Thursday, September 22, 2011

Will the US Veto the Palestinian State?

The Palestinian government is going to submit their application for a full statehood in the UN tomorrow, 23 September, US time. It is a historic proposal. It is hoped that the UN will accept it in an equally historic decision. Already more than half of the UN members have recognized Palestine as a state. In a recently announced opinion polls the majority of the respondents in all the countries surveyed, even in the US, have supported the expected application. If the US will veto the move in the Security Council, she will disregard all those writings on the wall. It will also greatly damage her own national interests.

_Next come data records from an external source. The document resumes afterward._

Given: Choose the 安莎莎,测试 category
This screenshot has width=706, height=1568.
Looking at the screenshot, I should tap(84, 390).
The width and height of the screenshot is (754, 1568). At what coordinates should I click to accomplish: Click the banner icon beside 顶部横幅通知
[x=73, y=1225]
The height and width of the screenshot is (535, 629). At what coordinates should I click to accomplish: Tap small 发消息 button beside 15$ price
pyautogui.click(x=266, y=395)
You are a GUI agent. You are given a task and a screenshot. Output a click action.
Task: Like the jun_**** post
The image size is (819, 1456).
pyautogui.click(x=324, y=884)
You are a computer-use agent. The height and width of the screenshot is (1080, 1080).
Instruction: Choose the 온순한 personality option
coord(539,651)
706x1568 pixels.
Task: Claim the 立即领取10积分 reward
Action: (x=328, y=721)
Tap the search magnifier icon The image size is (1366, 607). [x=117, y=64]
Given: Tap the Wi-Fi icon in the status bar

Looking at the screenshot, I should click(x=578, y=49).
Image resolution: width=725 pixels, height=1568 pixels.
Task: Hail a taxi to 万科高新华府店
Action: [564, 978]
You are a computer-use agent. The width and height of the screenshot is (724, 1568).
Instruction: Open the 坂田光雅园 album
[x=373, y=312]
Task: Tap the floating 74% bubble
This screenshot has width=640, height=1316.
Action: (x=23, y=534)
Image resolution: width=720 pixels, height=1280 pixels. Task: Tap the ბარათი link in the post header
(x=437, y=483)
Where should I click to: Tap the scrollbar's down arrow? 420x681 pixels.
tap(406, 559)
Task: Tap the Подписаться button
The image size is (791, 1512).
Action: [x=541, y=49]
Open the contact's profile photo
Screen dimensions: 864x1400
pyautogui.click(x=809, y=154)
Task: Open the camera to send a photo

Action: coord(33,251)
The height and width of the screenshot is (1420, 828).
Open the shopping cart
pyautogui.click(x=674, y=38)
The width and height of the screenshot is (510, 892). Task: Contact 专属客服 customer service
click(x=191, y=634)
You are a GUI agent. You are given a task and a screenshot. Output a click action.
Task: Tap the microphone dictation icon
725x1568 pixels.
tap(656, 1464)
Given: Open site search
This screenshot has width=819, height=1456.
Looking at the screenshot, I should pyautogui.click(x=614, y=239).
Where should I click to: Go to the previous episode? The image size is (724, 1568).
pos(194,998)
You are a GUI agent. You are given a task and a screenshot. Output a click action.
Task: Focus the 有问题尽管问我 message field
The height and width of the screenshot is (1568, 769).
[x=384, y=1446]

Mr.Obama's General Assembly speech yesterday, 21 September, naturally gave some portion of it(7 minites out of 40) to this question. But it was all on a trodden path. He said peace should be worked out in the direct talk of Israel and Palestine. But the US have heavily supported Israel, and have been arming her from the head to the foot for many years. When certain elements in Palestine were duly elected by the people, the US and Israel refused to recognize them as the legitimate partner to talk to.
Mr.Obama referred to the recent history of the persecution of the Jewish people and said 'Those are the facts'. Nobody is disputing those facts. It is irrelevant to talk about them here. It is irrelevant also in the sense that the current issue is not the Jewish people versus the Palestinians, but between the present state of Israel versus the Palestinians.
Moreover those are by no means all the facts. The Israelis, no matter how they might have been persecuted, have come to a land already inhabited by the Arabs. Some may say that it is their ancient home. If that claim is to be accepted, the whole of North America, for example, could be claimed by their original inhabitants, their own indigenous peoples.
Obama said 'there are no short-cuts'. He is not even offering a one year's time for the negotiations to be over, as he did last year. Few speeches can be so welcome to one side and so unwelcome to the other. It must have been for pure home consumption. If so it will speak a lot of the anti-Muslim feelings in the US.
Just before he turned to this issue he was talking of the Arab Spring, and specially of the rights of the Syrian people. It seems that the Arab Spring and the Palestinian issue are totally compartmentalized, and there seems to be very little to learn from one in order to enrich the thinking on the other. So there was nothing new in the speech, which would have been more befitting to an Israeli president. This is not the way to enthuse the world with the hope for change, of which Obama once spoke so often.
Palestinian question is not the only one about which the US may very well change their policy so that the existing tensions can be blown off--Iran, DPRK, Cuba, and so on. It is still within the US' power to do this. The fully-packed audience at the General Assembly may have expected something more conducive to peace, and change, while hoping against hope, and have been disappointed. The 'fact' that there was hardly any applause would testify to this.